После таких бесед Марсель с ещё большим воодушевлением возвращался к своей работе и в сотый раз давал себе клятву спасти Франсевилль и не допустить гибели ни одного из его обитателей. Он никак не мог ожидать события, которое вскоре должно было поразить всех, хотя это было естественным, неизбежным следствием того противоестественного положения вещей, когда один человек держит в своих руках все, — а это был основной закон Стального города.
Глава пятнадцатая Биржа в Сан-Франциско
Биржа в Сан-Франциско, самая оживлённая и самая удивительная в мире, представляет собой некое, так сказать, алгебраическое выражение мировой промышленности и торговли.
Благодаря географическому положению главного города Калифорнии он отличается от всех других своим явно космополитическим характером. Под его роскошными портиками из красного гранита рослый белокурый саксонец сталкивается с бледным, тонким, темноволосым кельтом; негр — с финном и бронзовым индусом; полинезиец с удивлением взирает на гренландца; китаец с искусно заплетённой косой старается перехитрить своего многовекового врага — японца. Все языки, все наречия смешиваются в единый жаргон в этом современном Вавилонском столпотворении.
День 19 октября на этом единственном в своём роде рынке мира начался как обычно и не предвещал ничего особенного. Как всегда, к одиннадцати часам дня начали сходиться главные маклеры и агенты. Они пожимали друг другу руки, весело или сдержанно, в зависимости от темперамента каждого, после чего направлялись к буфету, чтоб совершить перед своими операциями умилостивительные возлияния. Затем они один за другим направлялись в вестибюль, где рядами вдоль стен стояли шкафы с нумерованными ящиками для почты. Каждый доставал из своего ящика адресованные на его имя объёмистые пакеты и на ходу бегло просматривал их содержимое. Вслед за этим вскоре устанавливались курсы дня; толпа дельцов постепенно росла, вместе с ней нарастали оживление и сутолока.
К полудню со всех концов земного шара начали в изобилии поступать телеграммы. Среди общего гама и сумятицы ежеминутно раздавался зычный голос, выкрикивающий текст только что доставленной депеши, после чего её тут же наклеивали на стену, где уже красовалась целая коллекция. Сутолока с минуты на минуту росла. Блокноты, записные книжки мелькали в руках.

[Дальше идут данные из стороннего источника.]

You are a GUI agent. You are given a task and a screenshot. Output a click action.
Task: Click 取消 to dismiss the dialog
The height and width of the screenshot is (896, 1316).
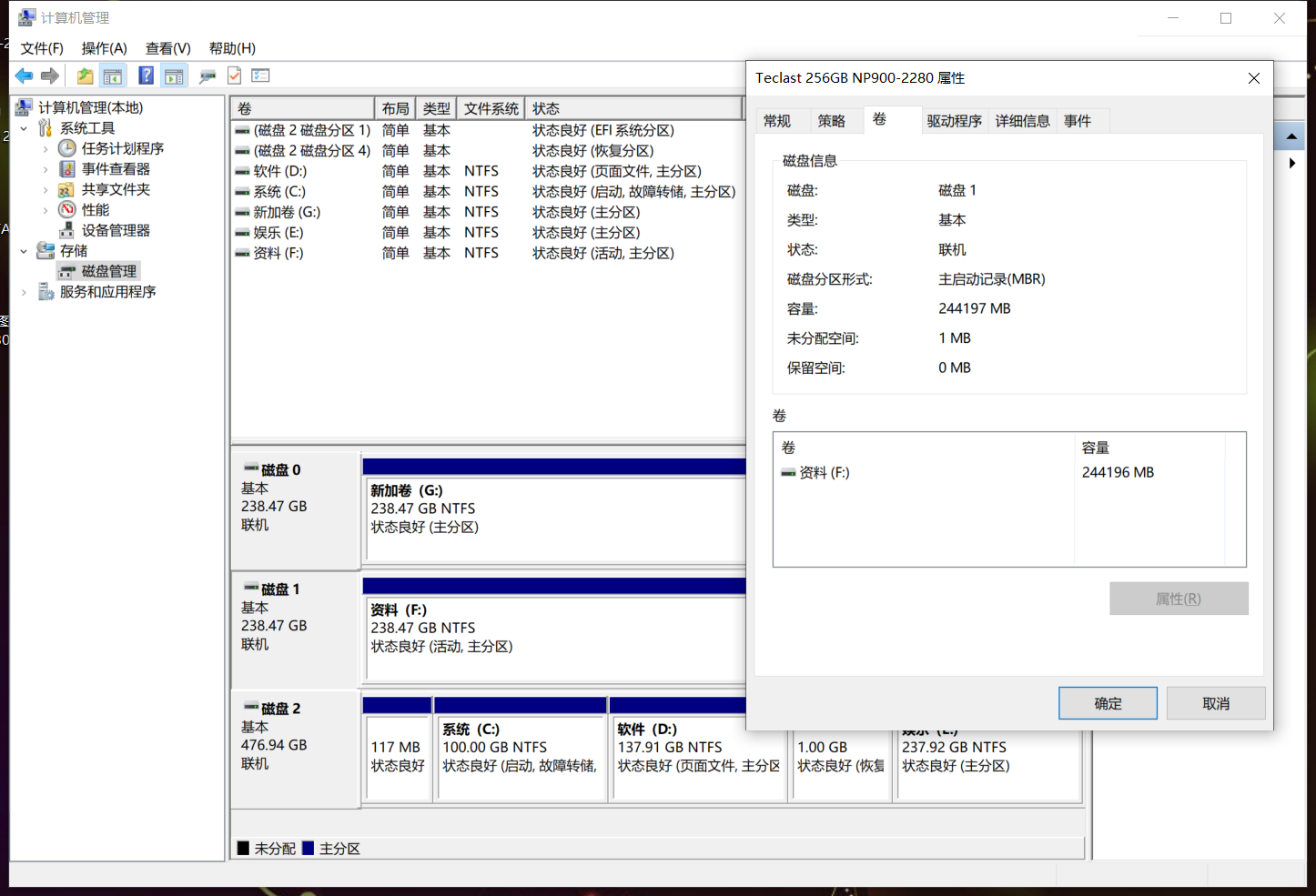point(1216,703)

Маклеры сновали взад и вперёд, опрометью бросались к телеграфному бюро, посылали запросы, возвращались с ответами. Казалось, повальное безумие овладевает толпой, и вдруг словно какой-то магнетический ток пробежал по всему залу.
Один из акционеров Дальневосточного банка принёс неслыханное, потрясающее, невероятное известие, и оно с быстротой молнии облетело всех.

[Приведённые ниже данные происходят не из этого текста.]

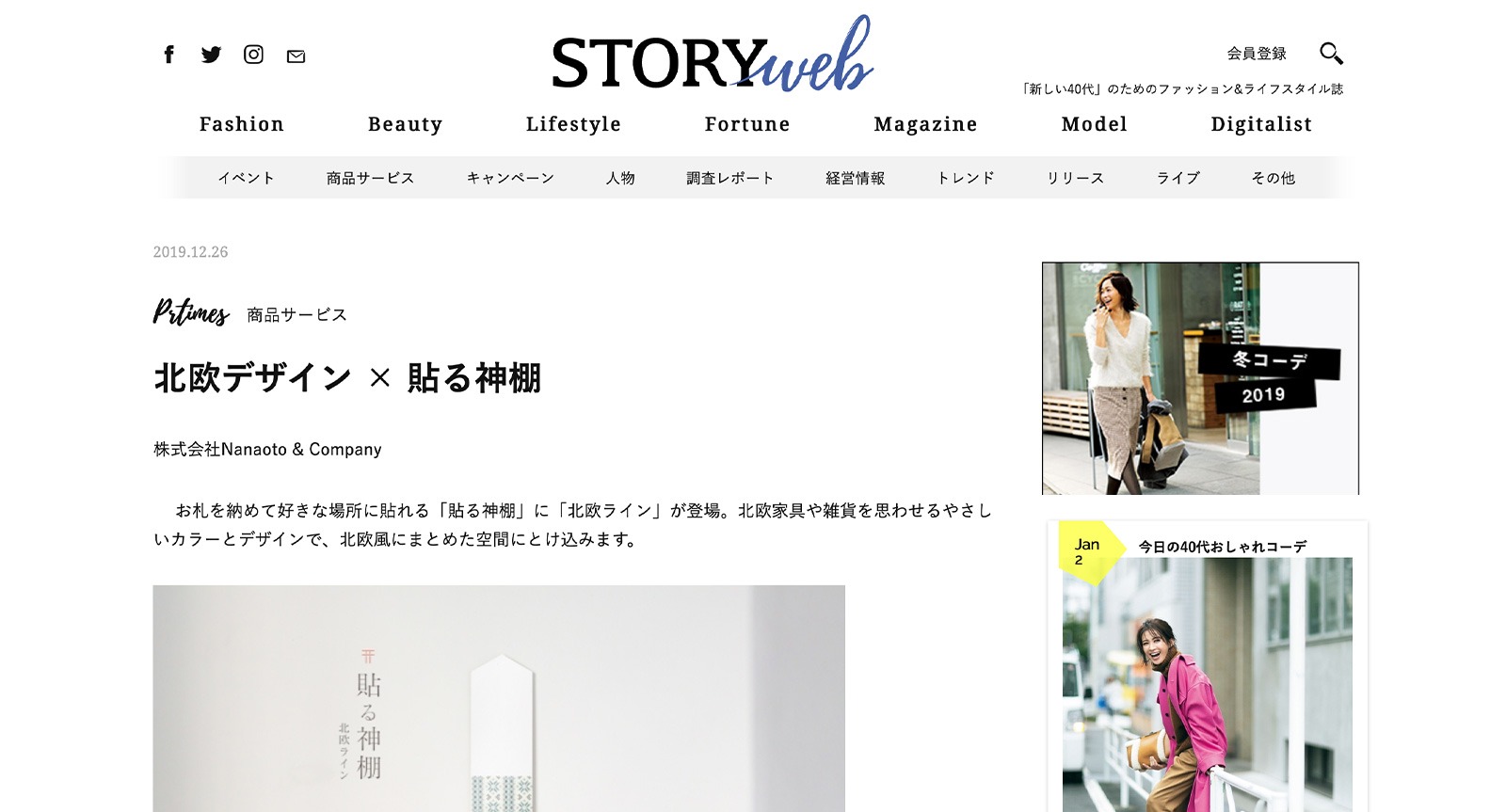Image resolution: width=1506 pixels, height=812 pixels.
Task: Click the PR Times logo
Action: point(191,311)
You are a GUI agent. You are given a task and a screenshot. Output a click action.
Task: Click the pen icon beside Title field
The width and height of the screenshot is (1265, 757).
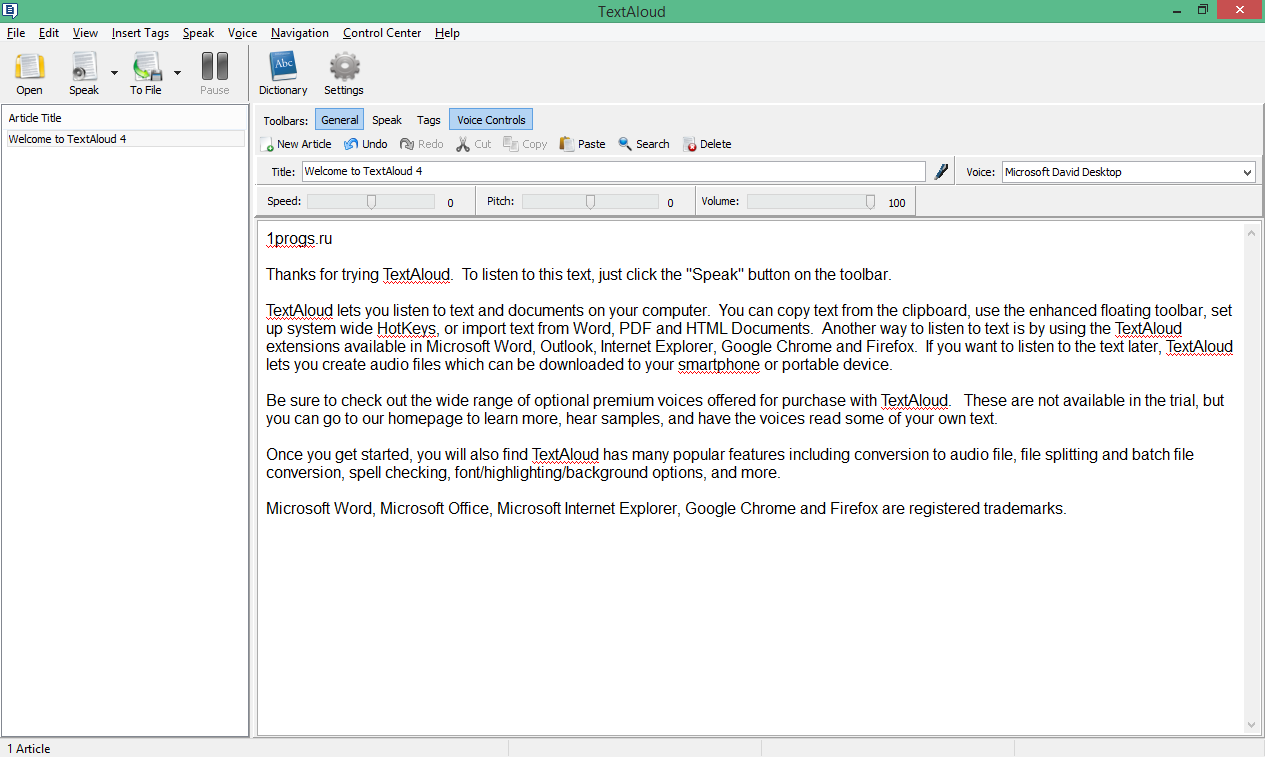[x=941, y=172]
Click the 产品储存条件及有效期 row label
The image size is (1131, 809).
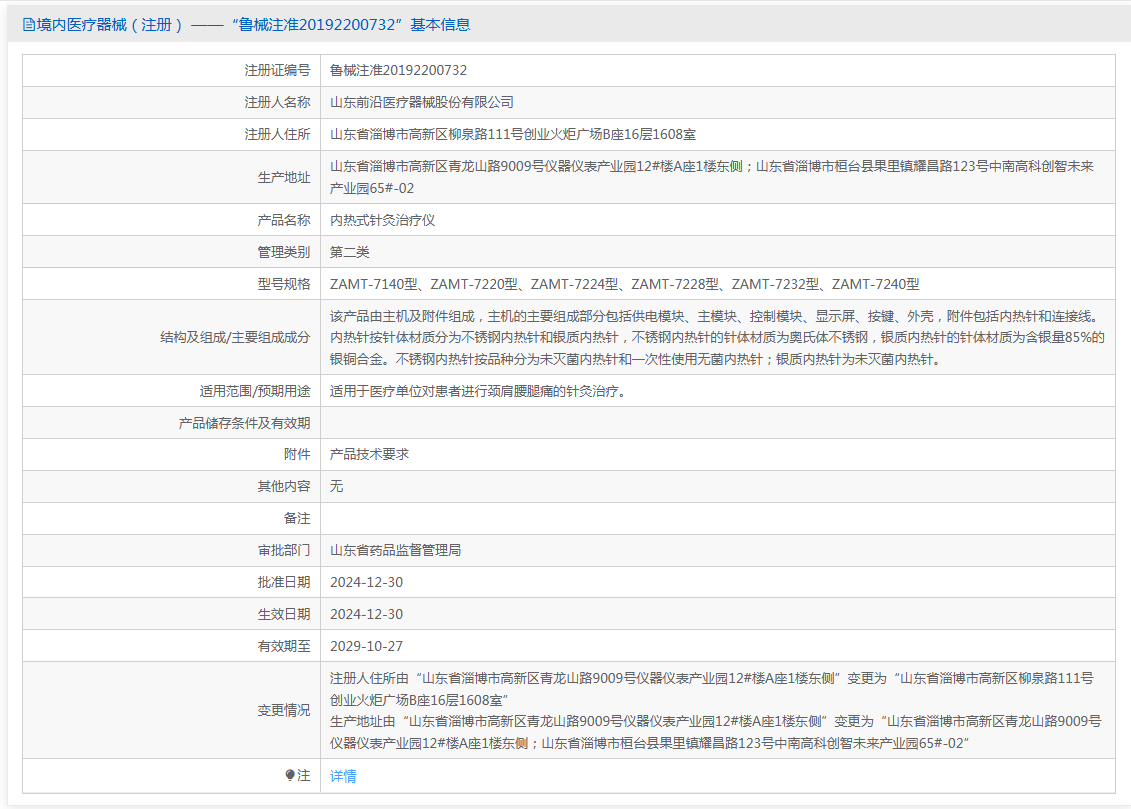244,423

— Какой вздор! — говорили одни. — Это наверняка чьи-то фокусы! Кто поверит такой утке!
— Нет, не говорите, — возражали другие, — дыма без огня не бывает.
— Да разве такое предприятие может лопнуть?
— Всякое предприятие может лопнуть.
— Подумайте, какой капитал! Одно оборудование оценивается свыше восьмидесяти миллионов!